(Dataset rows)
++++++++

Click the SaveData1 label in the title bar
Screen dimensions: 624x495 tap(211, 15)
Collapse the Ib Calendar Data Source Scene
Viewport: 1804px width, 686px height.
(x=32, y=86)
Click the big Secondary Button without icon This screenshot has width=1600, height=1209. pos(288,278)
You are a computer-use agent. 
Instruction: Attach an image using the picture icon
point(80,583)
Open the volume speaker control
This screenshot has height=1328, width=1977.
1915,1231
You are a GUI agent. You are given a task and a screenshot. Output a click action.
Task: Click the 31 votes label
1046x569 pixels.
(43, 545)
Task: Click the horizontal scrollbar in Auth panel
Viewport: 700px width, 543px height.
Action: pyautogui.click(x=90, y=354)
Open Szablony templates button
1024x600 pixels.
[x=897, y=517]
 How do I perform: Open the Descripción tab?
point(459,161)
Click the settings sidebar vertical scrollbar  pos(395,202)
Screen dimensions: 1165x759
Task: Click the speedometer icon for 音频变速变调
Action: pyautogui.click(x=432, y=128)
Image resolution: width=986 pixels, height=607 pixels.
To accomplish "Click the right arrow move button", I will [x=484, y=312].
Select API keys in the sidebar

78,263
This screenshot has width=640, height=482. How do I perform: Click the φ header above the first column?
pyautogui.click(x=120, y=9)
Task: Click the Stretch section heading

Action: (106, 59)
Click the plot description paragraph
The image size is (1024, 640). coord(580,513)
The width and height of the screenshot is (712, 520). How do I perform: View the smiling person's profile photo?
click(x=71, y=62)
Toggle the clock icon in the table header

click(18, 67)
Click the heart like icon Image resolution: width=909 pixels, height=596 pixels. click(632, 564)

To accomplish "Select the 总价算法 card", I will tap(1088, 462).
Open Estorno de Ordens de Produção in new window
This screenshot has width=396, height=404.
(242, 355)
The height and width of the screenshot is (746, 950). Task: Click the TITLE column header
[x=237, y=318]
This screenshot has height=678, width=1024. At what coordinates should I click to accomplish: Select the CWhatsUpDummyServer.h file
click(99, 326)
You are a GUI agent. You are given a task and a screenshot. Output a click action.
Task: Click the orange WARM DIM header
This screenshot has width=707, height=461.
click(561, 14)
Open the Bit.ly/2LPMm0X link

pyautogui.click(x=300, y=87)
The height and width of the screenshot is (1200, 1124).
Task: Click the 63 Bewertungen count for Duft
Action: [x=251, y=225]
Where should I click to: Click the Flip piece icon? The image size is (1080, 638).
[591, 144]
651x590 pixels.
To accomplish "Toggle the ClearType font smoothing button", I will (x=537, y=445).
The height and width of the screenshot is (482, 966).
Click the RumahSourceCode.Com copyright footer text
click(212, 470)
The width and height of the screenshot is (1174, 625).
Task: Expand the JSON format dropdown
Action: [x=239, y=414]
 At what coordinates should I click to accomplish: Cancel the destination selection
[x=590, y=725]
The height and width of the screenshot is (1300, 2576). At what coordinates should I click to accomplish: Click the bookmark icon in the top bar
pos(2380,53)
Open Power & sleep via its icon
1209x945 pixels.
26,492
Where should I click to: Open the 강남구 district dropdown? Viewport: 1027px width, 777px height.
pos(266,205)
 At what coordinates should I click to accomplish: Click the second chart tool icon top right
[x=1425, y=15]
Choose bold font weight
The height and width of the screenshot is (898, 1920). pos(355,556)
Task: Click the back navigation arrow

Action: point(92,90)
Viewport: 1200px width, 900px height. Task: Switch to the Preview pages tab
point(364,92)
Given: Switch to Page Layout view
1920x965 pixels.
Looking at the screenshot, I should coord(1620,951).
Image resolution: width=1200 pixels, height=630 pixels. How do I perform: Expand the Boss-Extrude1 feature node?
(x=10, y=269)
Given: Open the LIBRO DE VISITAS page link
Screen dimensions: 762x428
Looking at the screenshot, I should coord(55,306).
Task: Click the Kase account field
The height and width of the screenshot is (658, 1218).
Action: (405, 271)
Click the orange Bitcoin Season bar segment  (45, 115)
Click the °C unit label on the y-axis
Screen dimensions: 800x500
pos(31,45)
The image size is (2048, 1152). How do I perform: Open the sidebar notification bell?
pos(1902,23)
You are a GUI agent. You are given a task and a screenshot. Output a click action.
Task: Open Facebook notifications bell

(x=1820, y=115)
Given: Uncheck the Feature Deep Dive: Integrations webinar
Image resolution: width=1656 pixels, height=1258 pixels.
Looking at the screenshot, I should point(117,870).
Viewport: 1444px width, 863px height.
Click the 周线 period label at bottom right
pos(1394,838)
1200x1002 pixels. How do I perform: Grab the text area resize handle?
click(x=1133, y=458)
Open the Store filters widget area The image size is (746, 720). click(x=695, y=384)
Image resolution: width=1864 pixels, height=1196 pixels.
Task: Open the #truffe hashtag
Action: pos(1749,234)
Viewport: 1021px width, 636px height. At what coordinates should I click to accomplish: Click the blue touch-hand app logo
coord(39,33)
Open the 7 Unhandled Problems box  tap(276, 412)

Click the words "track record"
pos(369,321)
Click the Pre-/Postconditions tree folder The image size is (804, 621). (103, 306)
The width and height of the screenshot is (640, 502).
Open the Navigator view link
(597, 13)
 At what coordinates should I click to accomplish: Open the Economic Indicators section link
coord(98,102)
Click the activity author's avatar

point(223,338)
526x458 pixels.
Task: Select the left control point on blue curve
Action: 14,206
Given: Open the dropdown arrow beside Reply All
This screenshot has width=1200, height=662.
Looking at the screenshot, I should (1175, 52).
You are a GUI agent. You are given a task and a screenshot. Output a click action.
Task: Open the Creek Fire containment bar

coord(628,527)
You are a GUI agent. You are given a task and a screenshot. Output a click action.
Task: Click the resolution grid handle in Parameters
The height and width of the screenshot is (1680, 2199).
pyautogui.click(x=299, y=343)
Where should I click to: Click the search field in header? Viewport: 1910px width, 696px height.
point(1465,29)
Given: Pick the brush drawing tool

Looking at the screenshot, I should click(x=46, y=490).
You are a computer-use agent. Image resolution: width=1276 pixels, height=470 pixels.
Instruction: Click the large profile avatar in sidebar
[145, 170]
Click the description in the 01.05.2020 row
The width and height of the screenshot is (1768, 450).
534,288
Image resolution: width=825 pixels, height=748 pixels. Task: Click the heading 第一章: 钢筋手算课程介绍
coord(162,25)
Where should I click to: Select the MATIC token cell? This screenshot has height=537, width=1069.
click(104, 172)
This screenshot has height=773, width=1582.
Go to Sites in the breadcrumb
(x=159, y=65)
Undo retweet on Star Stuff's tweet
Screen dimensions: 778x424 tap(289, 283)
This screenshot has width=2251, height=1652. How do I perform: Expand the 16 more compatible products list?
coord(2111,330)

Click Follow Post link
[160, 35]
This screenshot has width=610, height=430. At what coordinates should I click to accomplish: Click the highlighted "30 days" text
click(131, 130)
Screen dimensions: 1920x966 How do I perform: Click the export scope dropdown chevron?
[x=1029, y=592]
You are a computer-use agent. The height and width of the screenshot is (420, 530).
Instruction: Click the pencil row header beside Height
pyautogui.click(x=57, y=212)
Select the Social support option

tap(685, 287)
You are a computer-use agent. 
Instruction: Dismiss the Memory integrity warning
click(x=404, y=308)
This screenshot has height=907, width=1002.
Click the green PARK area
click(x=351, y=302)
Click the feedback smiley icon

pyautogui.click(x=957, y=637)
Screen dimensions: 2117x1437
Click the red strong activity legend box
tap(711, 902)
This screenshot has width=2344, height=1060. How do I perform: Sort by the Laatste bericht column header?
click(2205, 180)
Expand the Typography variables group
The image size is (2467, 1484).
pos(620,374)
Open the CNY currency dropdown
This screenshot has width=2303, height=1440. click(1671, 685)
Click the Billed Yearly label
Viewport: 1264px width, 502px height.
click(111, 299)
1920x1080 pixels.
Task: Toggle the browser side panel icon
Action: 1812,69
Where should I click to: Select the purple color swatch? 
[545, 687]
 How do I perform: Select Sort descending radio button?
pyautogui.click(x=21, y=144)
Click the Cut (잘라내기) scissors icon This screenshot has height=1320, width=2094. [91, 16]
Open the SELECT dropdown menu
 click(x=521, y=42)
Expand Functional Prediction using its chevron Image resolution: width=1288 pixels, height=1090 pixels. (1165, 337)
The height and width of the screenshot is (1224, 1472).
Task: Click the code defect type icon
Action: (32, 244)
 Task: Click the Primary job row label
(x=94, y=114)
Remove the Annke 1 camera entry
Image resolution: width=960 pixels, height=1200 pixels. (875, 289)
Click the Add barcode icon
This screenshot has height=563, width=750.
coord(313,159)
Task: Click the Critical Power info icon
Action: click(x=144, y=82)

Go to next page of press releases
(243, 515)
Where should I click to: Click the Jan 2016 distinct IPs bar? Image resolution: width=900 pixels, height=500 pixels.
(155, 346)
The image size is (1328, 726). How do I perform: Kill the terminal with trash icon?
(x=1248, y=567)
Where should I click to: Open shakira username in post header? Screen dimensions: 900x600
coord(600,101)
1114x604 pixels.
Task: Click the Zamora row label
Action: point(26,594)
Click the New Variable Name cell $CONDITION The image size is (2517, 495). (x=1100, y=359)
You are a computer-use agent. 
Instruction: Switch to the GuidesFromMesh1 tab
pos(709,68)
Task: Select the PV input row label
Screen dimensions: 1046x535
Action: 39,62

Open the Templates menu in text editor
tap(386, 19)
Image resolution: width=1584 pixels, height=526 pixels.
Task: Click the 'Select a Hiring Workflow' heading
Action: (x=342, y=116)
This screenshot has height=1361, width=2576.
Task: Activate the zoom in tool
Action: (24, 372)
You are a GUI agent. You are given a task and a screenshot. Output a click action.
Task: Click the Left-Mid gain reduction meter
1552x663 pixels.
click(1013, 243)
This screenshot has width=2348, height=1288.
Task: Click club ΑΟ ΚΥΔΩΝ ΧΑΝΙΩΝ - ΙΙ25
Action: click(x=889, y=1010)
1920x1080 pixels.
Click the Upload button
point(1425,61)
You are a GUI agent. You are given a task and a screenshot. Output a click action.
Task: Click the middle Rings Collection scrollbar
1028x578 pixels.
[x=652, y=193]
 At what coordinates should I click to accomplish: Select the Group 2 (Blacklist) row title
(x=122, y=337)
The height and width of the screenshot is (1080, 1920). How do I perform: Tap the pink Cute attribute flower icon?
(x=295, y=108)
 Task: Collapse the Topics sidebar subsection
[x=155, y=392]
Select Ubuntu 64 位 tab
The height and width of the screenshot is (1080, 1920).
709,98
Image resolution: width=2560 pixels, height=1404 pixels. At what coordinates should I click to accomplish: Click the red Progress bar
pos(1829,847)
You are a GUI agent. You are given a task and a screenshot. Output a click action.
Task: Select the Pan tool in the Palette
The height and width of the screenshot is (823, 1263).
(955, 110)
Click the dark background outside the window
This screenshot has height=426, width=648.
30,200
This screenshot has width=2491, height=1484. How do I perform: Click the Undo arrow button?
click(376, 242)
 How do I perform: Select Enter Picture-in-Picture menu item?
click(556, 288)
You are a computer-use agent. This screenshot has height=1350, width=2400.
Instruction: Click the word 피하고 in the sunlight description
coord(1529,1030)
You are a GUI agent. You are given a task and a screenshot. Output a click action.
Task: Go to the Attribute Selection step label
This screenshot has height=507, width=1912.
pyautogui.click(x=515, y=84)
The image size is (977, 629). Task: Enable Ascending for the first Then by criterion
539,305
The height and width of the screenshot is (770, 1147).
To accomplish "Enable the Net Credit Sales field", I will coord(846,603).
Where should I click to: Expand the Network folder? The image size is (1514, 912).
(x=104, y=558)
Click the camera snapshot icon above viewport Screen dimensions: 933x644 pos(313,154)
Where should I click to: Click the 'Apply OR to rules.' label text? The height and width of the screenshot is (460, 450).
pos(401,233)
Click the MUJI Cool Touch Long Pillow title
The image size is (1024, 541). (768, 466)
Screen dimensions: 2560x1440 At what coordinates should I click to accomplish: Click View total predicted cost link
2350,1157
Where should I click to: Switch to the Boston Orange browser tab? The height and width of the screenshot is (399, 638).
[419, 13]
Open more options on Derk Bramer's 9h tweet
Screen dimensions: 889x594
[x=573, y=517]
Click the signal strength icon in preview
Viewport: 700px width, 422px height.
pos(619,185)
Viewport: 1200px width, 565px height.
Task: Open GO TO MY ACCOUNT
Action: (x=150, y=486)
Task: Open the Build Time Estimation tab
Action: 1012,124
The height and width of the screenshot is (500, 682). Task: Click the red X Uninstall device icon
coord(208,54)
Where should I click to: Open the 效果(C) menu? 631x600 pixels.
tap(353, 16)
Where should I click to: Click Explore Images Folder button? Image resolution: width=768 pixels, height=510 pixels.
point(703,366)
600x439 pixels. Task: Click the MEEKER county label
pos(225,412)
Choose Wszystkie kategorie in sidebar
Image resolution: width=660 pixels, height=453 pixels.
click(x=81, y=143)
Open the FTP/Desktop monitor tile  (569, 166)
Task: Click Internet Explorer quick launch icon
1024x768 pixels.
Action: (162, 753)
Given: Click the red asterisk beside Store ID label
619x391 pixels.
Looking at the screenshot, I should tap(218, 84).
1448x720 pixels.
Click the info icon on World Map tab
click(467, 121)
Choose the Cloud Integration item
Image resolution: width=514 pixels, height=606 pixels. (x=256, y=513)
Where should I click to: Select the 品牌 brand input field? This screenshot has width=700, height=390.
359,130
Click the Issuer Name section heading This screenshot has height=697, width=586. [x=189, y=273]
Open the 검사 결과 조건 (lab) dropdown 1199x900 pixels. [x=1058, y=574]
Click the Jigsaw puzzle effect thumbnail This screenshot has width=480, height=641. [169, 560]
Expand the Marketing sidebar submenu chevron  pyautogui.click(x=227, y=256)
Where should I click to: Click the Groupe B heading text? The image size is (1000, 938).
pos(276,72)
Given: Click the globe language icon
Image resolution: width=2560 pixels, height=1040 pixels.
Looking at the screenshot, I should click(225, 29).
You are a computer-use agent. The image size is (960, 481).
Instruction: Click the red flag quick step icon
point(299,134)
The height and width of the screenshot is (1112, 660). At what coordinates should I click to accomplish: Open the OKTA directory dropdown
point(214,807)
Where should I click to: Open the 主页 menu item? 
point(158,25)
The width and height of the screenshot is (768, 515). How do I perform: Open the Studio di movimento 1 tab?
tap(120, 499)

++++++++

PROBLEM TO WORK ON:
Recast every line from the one containing "Choose the Cloud Integration item" down to the end of the entries as a JSON list of strings, one string per line, leaving out blank lines.

ANSWER BELOW:
[
  "Choose the Cloud Integration item",
  "Image resolution: width=514 pixels, height=606 pixels. (x=256, y=513)",
  "Where should I click to: Select the 品牌 brand input field? This screenshot has width=700, height=390.",
  "359,130",
  "Click the Issuer Name section heading This screenshot has height=697, width=586. [x=189, y=273]",
  "Open the 검사 결과 조건 (lab) dropdown 1199x900 pixels. [x=1058, y=574]",
  "Click the Jigsaw puzzle effect thumbnail This screenshot has width=480, height=641. [169, 560]",
  "Expand the Marketing sidebar submenu chevron  pyautogui.click(x=227, y=256)",
  "Where should I click to: Click the Groupe B heading text? The image size is (1000, 938).",
  "pos(276,72)",
  "Given: Click the globe language icon",
  "Image resolution: width=2560 pixels, height=1040 pixels.",
  "Looking at the screenshot, I should click(225, 29).",
  "You are a computer-use agent. The image size is (960, 481).",
  "Instruction: Click the red flag quick step icon",
  "point(299,134)",
  "The height and width of the screenshot is (1112, 660). At what coordinates should I click to accomplish: Open the OKTA directory dropdown",
  "point(214,807)",
  "Where should I click to: Open the 主页 menu item? ",
  "point(158,25)",
  "The width and height of the screenshot is (768, 515). How do I perform: Open the Studio di movimento 1 tab?",
  "tap(120, 499)"
]